Instructions to follow:
Report every line below that has the string "value" in it.

Input for this task:

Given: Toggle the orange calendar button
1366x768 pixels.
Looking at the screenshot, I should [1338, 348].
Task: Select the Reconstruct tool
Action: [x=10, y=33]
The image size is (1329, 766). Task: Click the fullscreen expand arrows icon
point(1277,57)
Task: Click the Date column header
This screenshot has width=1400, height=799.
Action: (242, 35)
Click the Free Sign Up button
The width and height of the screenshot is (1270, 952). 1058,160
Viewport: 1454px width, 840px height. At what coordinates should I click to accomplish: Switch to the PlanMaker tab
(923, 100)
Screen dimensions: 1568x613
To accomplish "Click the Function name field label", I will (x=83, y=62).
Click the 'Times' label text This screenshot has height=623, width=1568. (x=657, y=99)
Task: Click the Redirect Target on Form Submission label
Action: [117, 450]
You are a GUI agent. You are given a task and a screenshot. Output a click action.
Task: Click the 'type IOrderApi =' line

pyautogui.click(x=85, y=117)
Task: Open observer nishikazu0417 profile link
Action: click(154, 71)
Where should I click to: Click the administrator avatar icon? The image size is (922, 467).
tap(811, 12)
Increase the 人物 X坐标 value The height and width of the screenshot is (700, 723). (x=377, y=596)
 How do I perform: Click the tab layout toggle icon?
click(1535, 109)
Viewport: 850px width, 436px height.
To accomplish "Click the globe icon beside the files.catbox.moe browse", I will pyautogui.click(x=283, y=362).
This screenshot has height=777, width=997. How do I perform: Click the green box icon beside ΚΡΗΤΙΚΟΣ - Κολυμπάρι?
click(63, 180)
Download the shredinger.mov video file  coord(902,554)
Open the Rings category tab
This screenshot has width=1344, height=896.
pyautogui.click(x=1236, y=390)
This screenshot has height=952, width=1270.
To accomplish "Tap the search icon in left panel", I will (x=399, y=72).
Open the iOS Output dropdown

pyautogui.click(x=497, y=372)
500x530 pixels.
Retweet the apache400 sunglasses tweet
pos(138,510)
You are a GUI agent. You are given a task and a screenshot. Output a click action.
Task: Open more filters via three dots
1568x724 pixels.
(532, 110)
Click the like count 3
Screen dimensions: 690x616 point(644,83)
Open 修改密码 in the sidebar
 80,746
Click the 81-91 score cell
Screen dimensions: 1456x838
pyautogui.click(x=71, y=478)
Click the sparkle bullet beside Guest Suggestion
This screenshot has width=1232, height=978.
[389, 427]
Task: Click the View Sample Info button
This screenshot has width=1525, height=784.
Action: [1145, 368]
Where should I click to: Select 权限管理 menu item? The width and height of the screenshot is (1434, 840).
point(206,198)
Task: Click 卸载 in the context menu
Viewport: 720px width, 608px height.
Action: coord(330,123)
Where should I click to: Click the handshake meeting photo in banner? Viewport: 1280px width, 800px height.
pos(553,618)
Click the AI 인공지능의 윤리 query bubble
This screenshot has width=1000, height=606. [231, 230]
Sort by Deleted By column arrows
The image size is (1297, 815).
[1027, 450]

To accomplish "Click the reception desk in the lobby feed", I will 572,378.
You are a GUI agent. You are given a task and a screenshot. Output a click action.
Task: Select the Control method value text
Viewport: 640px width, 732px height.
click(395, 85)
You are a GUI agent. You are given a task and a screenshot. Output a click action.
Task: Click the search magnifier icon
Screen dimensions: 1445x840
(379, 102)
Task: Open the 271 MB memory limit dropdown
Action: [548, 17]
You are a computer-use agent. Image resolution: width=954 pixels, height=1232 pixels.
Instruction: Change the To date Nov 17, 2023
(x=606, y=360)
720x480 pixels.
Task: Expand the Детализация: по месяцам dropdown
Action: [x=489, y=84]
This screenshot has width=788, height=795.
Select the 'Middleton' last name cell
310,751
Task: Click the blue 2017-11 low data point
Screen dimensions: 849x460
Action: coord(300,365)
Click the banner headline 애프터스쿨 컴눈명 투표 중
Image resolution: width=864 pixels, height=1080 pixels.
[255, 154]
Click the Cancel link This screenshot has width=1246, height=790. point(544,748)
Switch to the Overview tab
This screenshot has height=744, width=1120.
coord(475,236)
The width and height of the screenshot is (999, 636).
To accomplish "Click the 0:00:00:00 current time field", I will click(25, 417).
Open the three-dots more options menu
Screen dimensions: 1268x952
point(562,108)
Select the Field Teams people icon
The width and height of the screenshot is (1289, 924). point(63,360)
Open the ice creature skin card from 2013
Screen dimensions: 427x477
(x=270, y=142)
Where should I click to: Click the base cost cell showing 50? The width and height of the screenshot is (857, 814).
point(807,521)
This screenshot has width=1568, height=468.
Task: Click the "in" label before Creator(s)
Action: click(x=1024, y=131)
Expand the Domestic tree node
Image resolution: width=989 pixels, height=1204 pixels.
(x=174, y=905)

Solution to this problem:
Increase the 人物 X坐标 value The height and width of the screenshot is (700, 723). (x=377, y=596)
Task: Select the Control method value text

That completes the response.